◆ Problem to solve: Update the lines below by replacing every "Where should I click to" with "Which point should I click to", keeping everything else unchanged.

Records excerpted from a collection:
╔══

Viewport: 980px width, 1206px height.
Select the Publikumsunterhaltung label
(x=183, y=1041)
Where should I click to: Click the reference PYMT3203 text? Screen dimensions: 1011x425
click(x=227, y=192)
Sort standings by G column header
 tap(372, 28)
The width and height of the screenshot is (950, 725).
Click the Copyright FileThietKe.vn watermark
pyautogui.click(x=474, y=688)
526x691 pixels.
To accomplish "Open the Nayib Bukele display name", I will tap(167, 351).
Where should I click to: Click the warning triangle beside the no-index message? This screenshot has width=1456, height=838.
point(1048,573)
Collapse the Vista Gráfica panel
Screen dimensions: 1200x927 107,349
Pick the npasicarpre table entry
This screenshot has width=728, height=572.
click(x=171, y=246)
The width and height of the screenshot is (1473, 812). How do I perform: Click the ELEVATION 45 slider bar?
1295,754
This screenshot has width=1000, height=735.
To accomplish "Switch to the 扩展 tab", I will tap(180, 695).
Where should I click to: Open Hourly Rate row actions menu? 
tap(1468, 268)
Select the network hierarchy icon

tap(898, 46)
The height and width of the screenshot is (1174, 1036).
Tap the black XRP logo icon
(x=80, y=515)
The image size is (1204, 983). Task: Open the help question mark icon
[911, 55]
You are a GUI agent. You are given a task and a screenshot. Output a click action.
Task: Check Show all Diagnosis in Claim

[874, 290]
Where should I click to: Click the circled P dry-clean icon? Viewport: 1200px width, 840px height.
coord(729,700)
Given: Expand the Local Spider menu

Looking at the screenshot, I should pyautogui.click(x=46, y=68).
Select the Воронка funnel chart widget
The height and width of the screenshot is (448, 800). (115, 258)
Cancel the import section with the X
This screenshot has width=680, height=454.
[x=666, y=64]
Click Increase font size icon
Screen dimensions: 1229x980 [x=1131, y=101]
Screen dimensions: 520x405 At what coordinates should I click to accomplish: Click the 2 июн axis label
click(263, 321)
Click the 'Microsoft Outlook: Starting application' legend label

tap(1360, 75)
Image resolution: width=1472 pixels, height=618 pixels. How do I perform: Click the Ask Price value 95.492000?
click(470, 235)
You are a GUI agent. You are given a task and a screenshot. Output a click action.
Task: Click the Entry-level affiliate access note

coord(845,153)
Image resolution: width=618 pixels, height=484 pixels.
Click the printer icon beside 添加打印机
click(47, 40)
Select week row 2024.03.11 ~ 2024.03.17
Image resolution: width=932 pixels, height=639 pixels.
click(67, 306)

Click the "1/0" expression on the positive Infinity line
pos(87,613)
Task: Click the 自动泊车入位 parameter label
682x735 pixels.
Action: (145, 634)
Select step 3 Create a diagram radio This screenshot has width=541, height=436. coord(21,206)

╚══

◆ Solution to the problem:
Viewport: 980px width, 1206px height.
Select the Publikumsunterhaltung label
(x=183, y=1041)
Which point should I click to: Click the reference PYMT3203 text? Screen dimensions: 1011x425
click(x=227, y=192)
Sort standings by G column header
 tap(372, 28)
The width and height of the screenshot is (950, 725).
Click the Copyright FileThietKe.vn watermark
pyautogui.click(x=474, y=688)
526x691 pixels.
To accomplish "Open the Nayib Bukele display name", I will tap(167, 351).
Which point should I click to: Click the warning triangle beside the no-index message? This screenshot has width=1456, height=838.
point(1048,573)
Collapse the Vista Gráfica panel
Screen dimensions: 1200x927 107,349
Pick the npasicarpre table entry
This screenshot has width=728, height=572.
click(x=171, y=246)
The width and height of the screenshot is (1473, 812). How do I perform: Click the ELEVATION 45 slider bar?
1295,754
This screenshot has width=1000, height=735.
To accomplish "Switch to the 扩展 tab", I will tap(180, 695).
Which point should I click to: Open Hourly Rate row actions menu? 
tap(1468, 268)
Select the network hierarchy icon

tap(898, 46)
The height and width of the screenshot is (1174, 1036).
Tap the black XRP logo icon
(x=80, y=515)
The image size is (1204, 983). Task: Open the help question mark icon
[911, 55]
You are a GUI agent. You are given a task and a screenshot. Output a click action.
Task: Check Show all Diagnosis in Claim

[874, 290]
Which point should I click to: Click the circled P dry-clean icon? Viewport: 1200px width, 840px height.
coord(729,700)
Given: Expand the Local Spider menu

Looking at the screenshot, I should pyautogui.click(x=46, y=68).
Select the Воронка funnel chart widget
The height and width of the screenshot is (448, 800). (115, 258)
Cancel the import section with the X
This screenshot has width=680, height=454.
[x=666, y=64]
Click Increase font size icon
Screen dimensions: 1229x980 [x=1131, y=101]
Screen dimensions: 520x405 At what coordinates should I click to accomplish: Click the 2 июн axis label
click(263, 321)
Click the 'Microsoft Outlook: Starting application' legend label

tap(1360, 75)
Image resolution: width=1472 pixels, height=618 pixels. How do I perform: Click the Ask Price value 95.492000?
click(470, 235)
You are a GUI agent. You are given a task and a screenshot. Output a click action.
Task: Click the Entry-level affiliate access note

coord(845,153)
Image resolution: width=618 pixels, height=484 pixels.
Click the printer icon beside 添加打印机
click(47, 40)
Select week row 2024.03.11 ~ 2024.03.17
Image resolution: width=932 pixels, height=639 pixels.
click(67, 306)

Click the "1/0" expression on the positive Infinity line
pos(87,613)
Task: Click the 自动泊车入位 parameter label
682x735 pixels.
Action: (145, 634)
Select step 3 Create a diagram radio This screenshot has width=541, height=436. coord(21,206)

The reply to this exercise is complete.